Ironía e ingenio son recursos que agradece el lector porque le ayudan a la evasión inmediata, a recrearse en otro mundo donde cabe lo sutil, y adonde se entra sin ningún esfuerzo porque es el autor quien lleva de la mano al otro extremo de la rutina cotidiana que a mansalva nos ocupa.
Javier Vázquez Losada (Ourense, 1967) aplica esta receta a su ámbito de escritor más o menos escéptico e incrédulo. En Lo que uno quiere lo que otro quiere (premio “Miguel Hernández” 2022 convocado por la Universidad de Jaén) asistimos al desarrollo de una poesía sutil, escueta y limpia. El título nos remite a la convivencia de dos personas (pudieran tratarse de hombre y mujer), a su manera de enfrentarse a la vida y confrontar los pensamientos de ambos.
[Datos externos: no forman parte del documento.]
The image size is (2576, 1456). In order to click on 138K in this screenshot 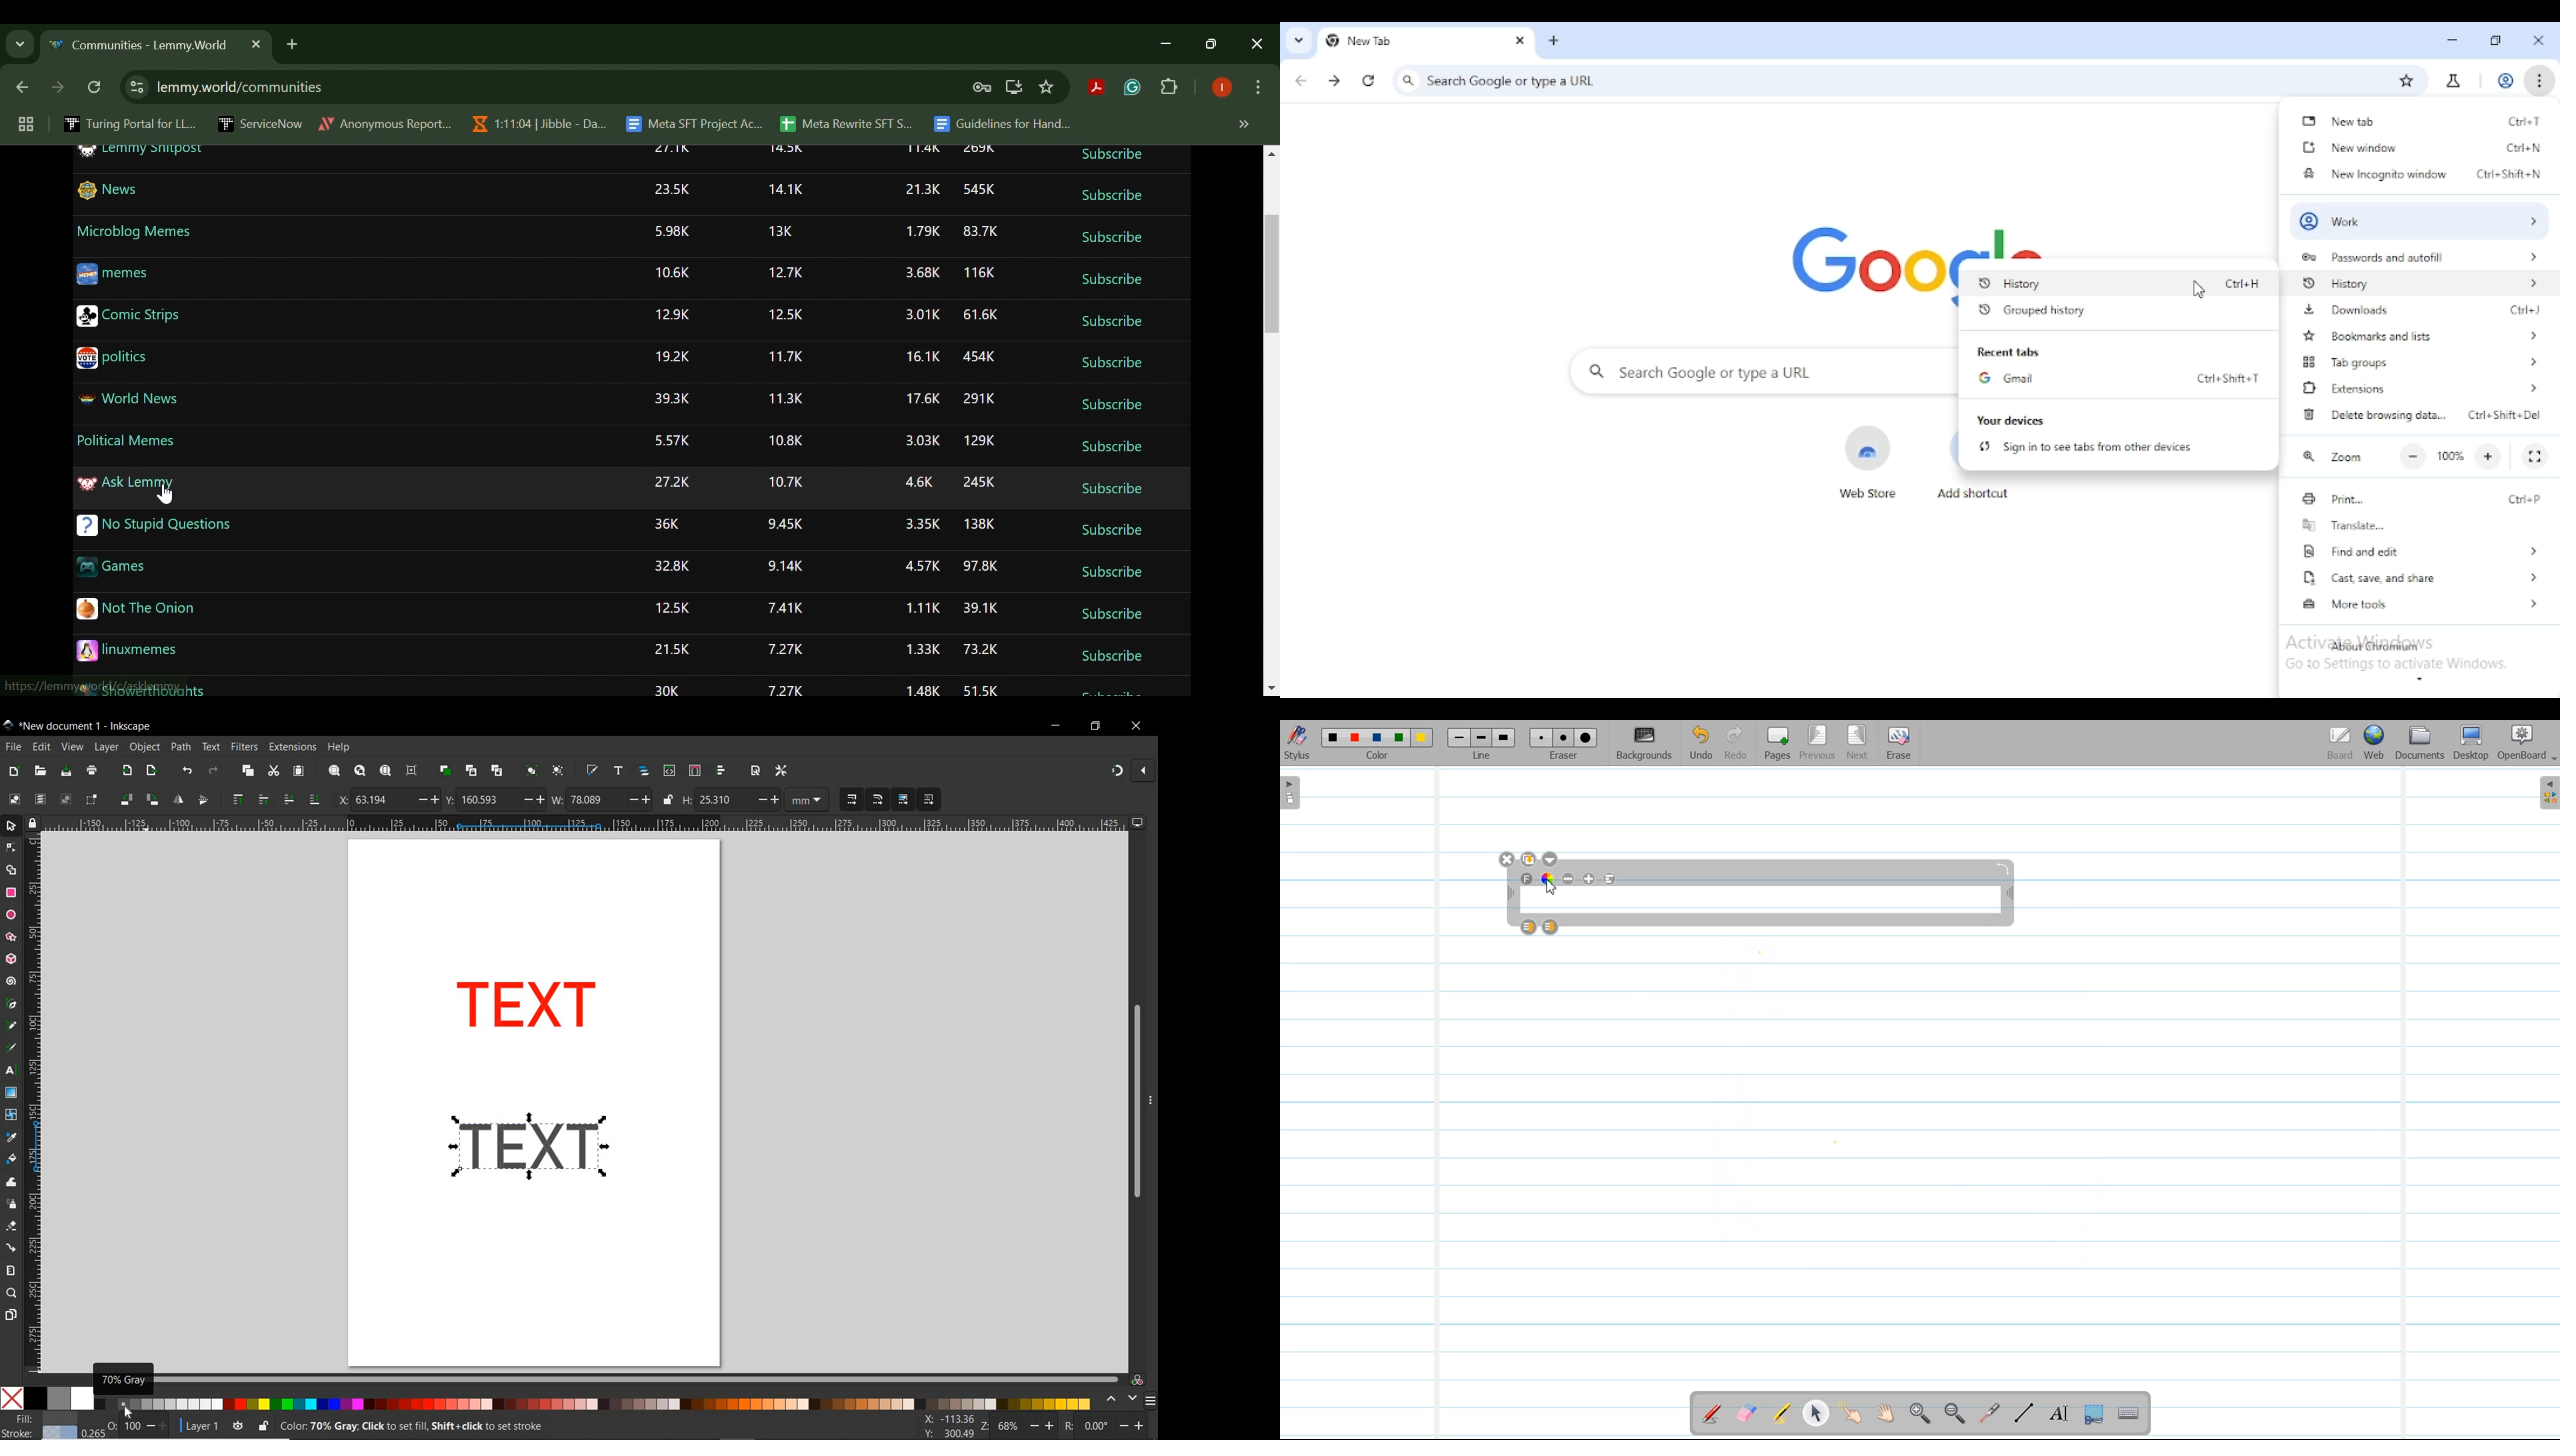, I will do `click(980, 524)`.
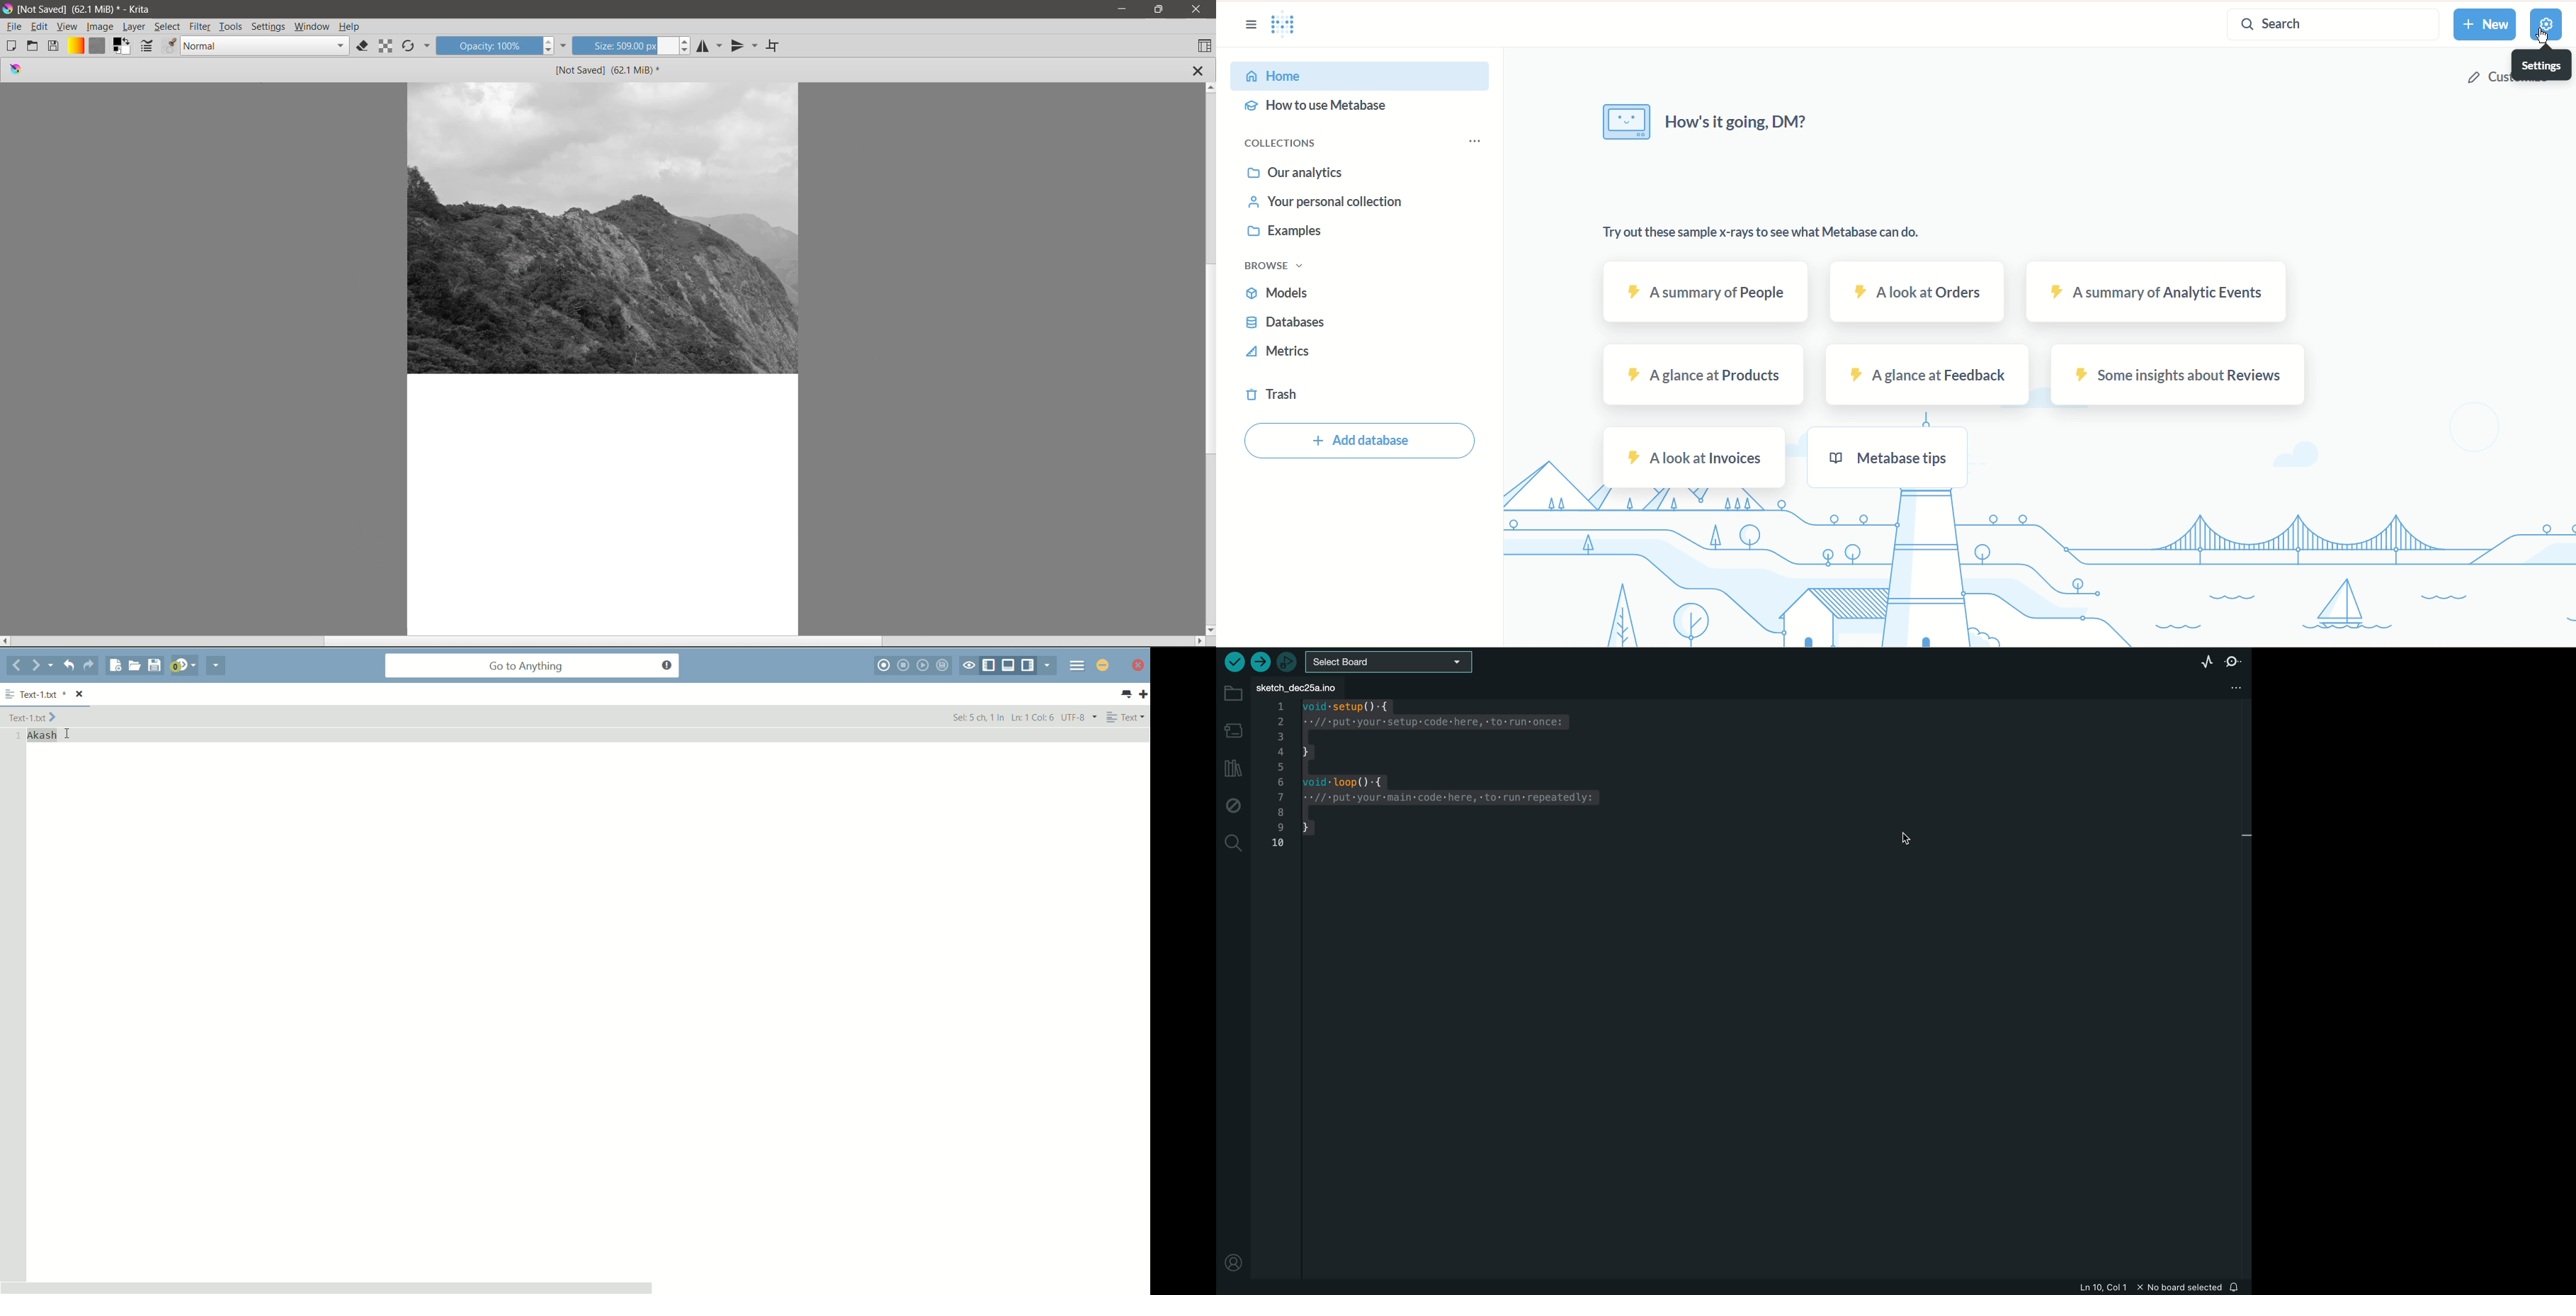  I want to click on Windows, so click(312, 27).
El mismo poeta señala que la portada del libro es sugeridora de la dificultad de esta interacción, supuestamente natural e instintiva, al estar separadas ambas siluetas por una franja, sinónimo de tirana, quede la paradoja expuesta.
En su manera de expresarse, el poeta usa matices apuntaladores de su libertad de expresión, distante del ritmo, de las figuras retóricas y de los metros convencionales. Su decir espontáneo de hombre trajinador de la realidad viva y directa, lo asume con un vocabulario que se instala en las coordenadas de lo jovial y burlón. En «La poesía es lo que es (aunque nos pese)» afirma: “Un poema tendría que ser como un videoclip/ hacer un poco el gilipollas/ montar en bici mirando a la cámara…/ meter a alguna tía buena/ con cualquier excusa/ hacer el chorra.»
Los títulos de los poemas son sugeridores: «He trabajado mucho», «Así nos luce el pelo», «Sigue jugando con mi corazón», «Mis dos orejas escuchan» o «Anoche en algún garito». Así nos habla de «El sexo como condena» en su principio y en su final: «En la cama/ ella era mejor que ninguna otra/ de eso no tenía ninguna duda/ ni tampoco creo que la tuviesen mis vecinos/ ni nadie que pudiera oírme/ lástima…/ lástima digo/ haberme levantado de la cama.»